## Materiale fornito
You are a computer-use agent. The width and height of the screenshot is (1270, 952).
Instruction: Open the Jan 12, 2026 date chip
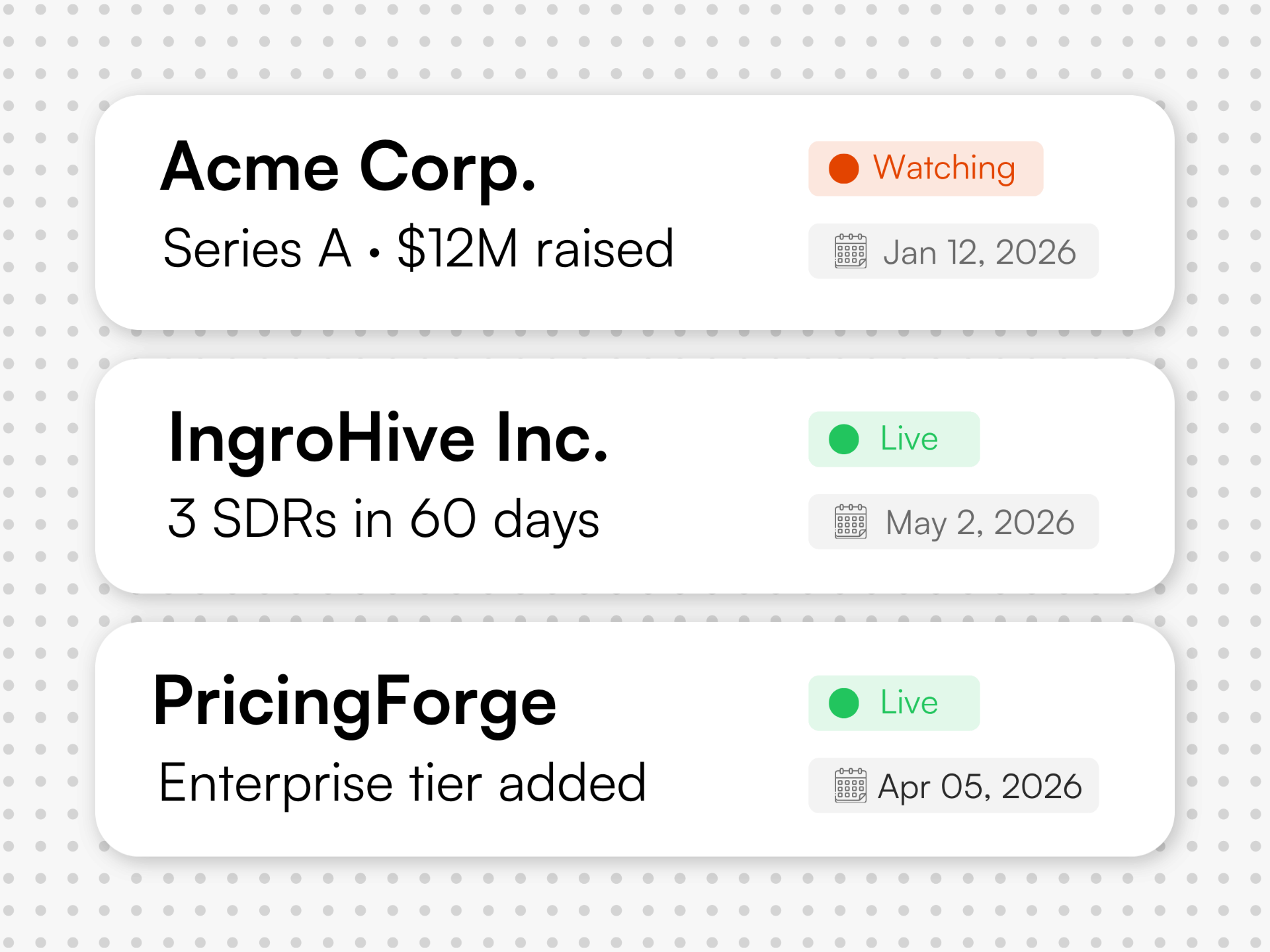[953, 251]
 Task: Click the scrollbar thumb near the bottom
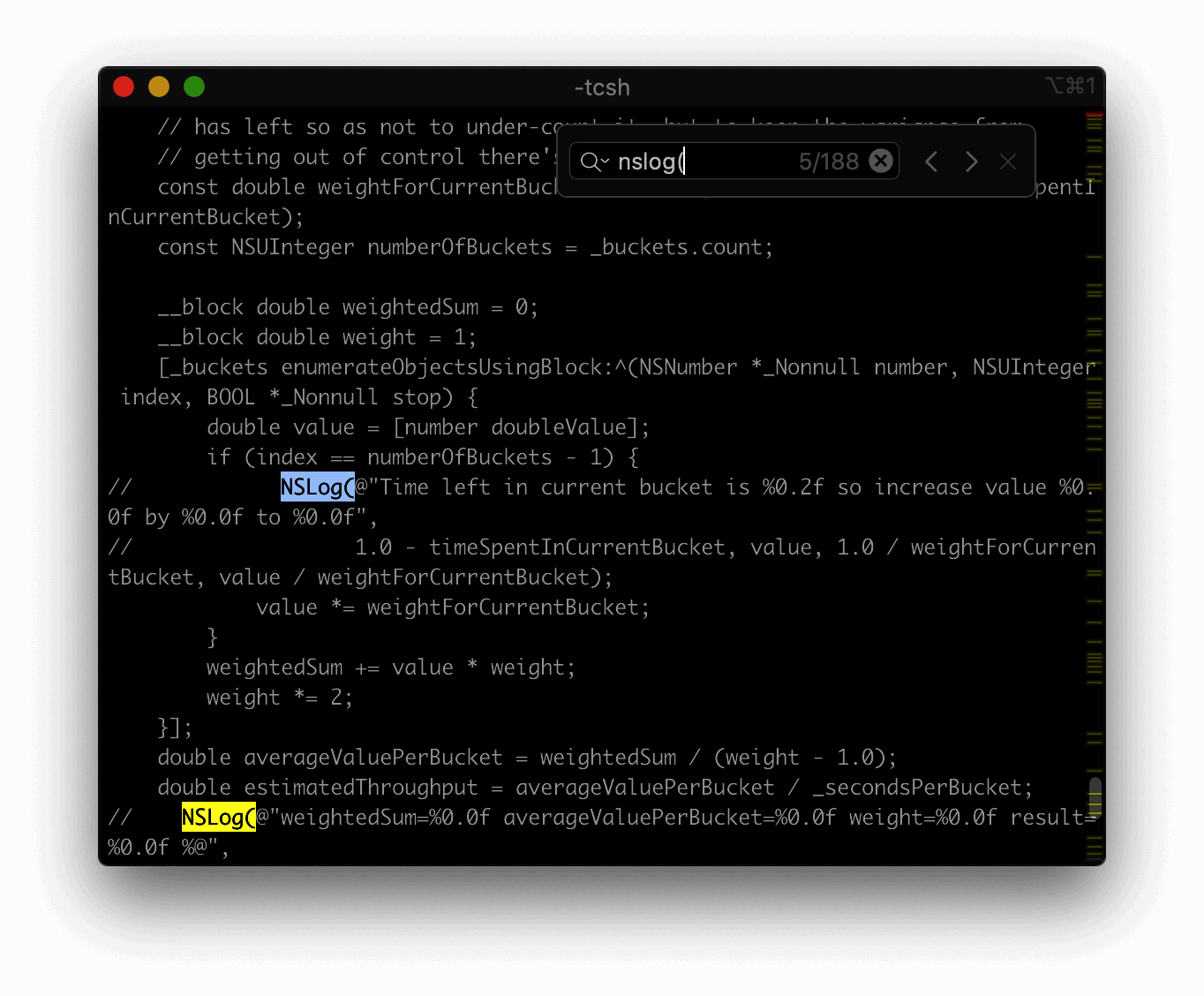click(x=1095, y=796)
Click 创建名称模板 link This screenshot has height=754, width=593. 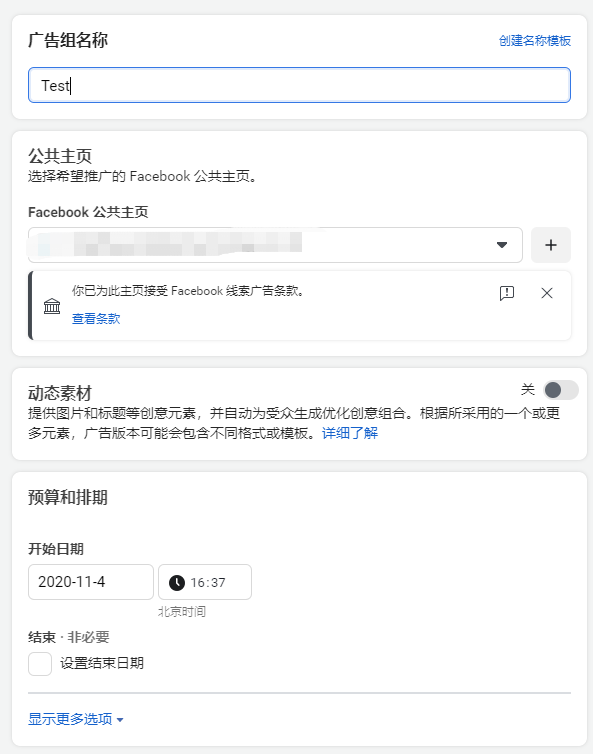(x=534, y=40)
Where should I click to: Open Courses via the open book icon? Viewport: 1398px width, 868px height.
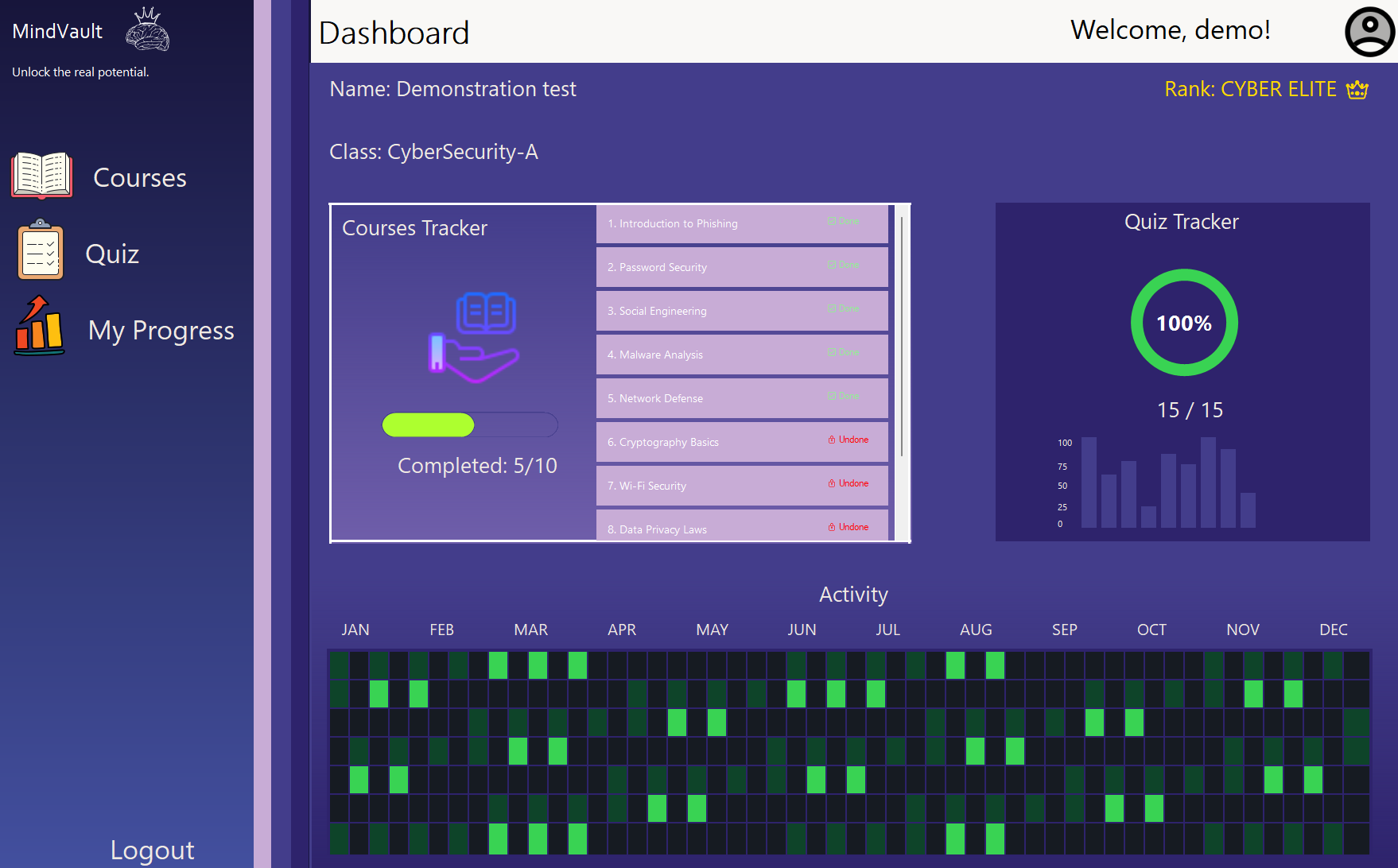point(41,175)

==

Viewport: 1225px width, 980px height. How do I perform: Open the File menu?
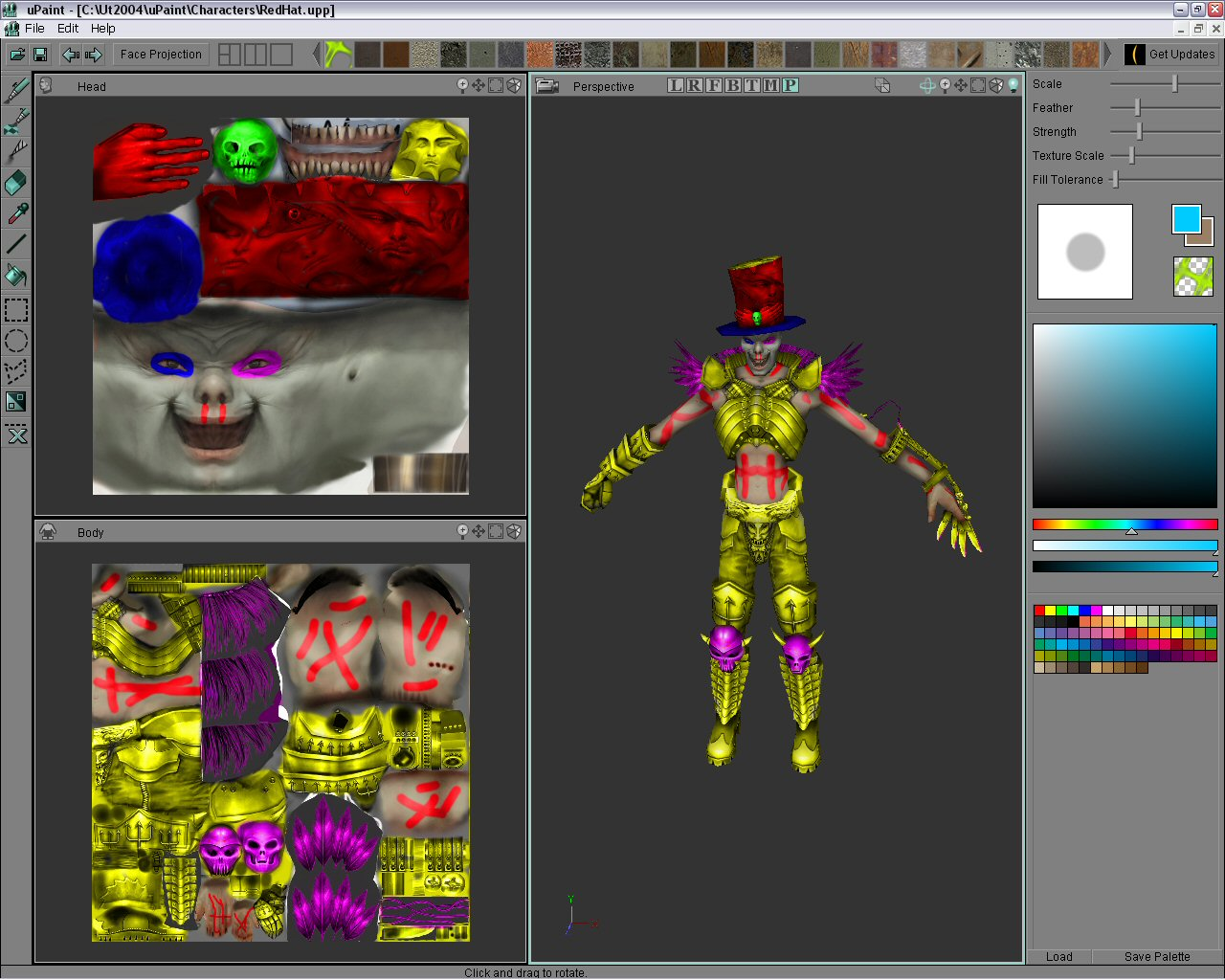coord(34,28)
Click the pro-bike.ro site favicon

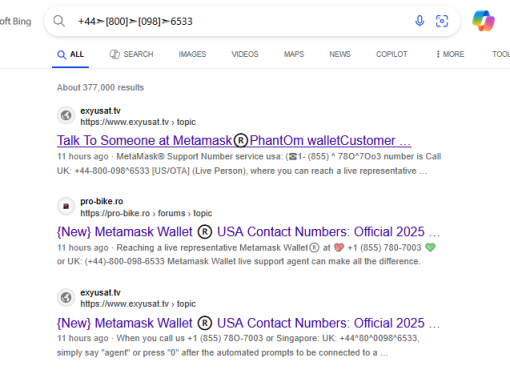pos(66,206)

## Consegna
Individua tutte le righe qui sopra che contengono la parola "Open" e copiale. Conta la differenza tra maiuscole e minuscole.

## Risposta
Instruction: Open the Jan 12, 2026 date chip
Where should I click to: Open Courses via the open book icon? Viewport: 1398px width, 868px height.
Viewport: 1225px width, 980px height. How do I perform: Open the File menu?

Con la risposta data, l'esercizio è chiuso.